Petrus hatte vom «Vater» wunderbare Offenbarungen über die persönliche Herrlichkeit des Herrn Jesus empfangen. Und Er, der «Sohn», hatte ihm kostbare Mitteilungen gemacht über erhabene Ratschlüsse Gottes: Der Bau der Versammlung stand unmittelbar bevor und das Reich der Himmel sollte nun seinen Anfang nehmen, und an beiden Bereichen wird Petrus als Apostel durch Gnade hervorragenden, bleibenden Anteil haben.

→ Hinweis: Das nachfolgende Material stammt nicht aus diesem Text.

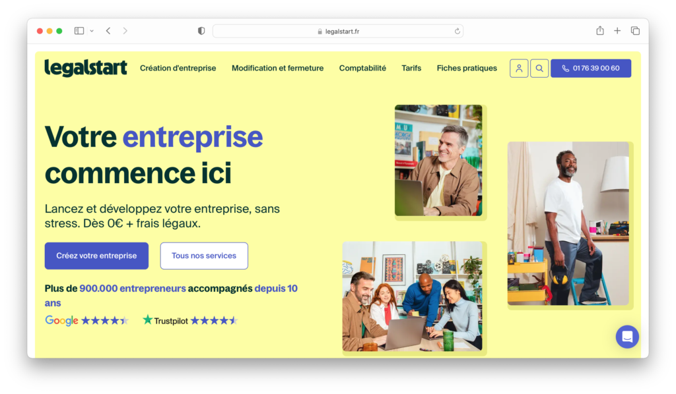Open the chat bubble widget

tap(627, 337)
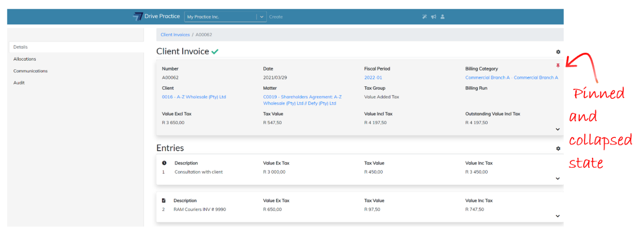Switch to the Allocations tab
The image size is (642, 232).
pyautogui.click(x=25, y=59)
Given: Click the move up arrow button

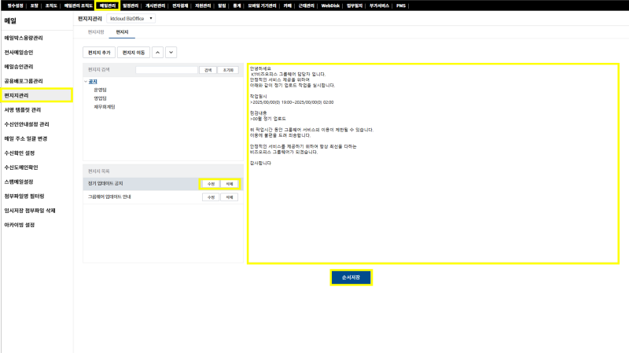Looking at the screenshot, I should coord(156,52).
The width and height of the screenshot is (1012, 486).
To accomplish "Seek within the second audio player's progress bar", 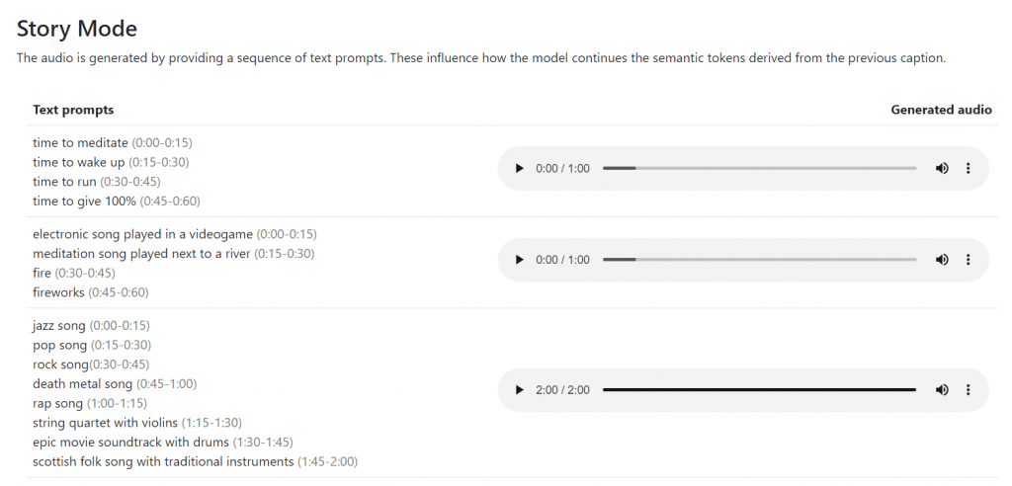I will (760, 260).
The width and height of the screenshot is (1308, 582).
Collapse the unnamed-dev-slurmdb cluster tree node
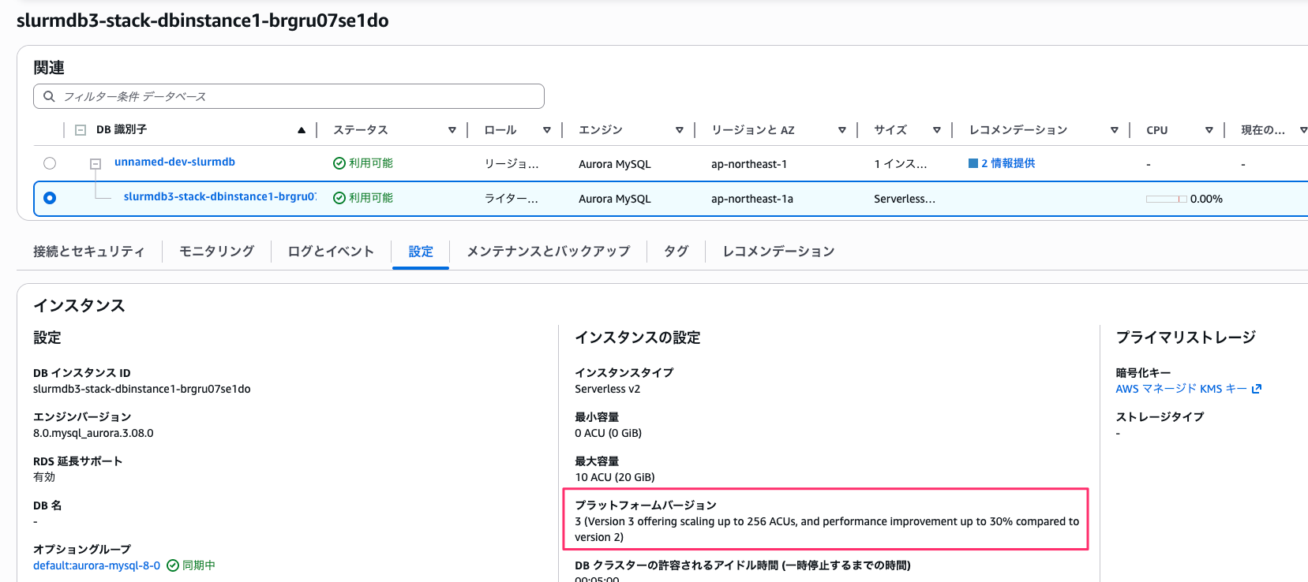[96, 164]
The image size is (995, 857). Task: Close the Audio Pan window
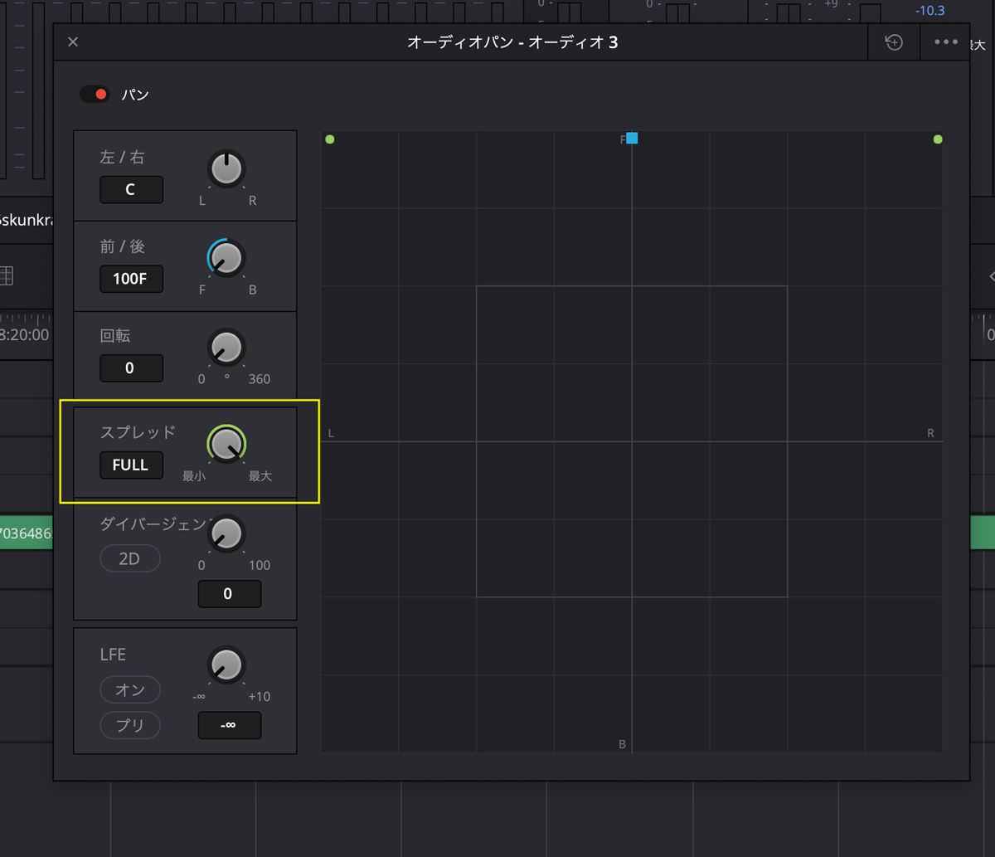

Aber eine Wahrheit von allergrösster Bedeutung ist seinem Verständnis bis jetzt verschlossen geblieben: Der Sohn des lebendigen Gottes, der Leben in sich selbst hat, kann dieses Leben den sündigen Menschen nur mitteilen, wenn Er als der gute Hirte für sie sein Leben lässt (Joh 10,10.11). Der Christus kann die unzähligen herrlichen Verheissungen der Propheten in der Aufrichtung seines Reiches nur aufgrund seines Erlösungswerkes erfüllen. Die Versammlung kann durch den Heiligen Geist erst gebildet werden, nachdem Christus sich selbst für sie hingegeben hat, (Eph 5,25) auferstanden und verherrlicht ist.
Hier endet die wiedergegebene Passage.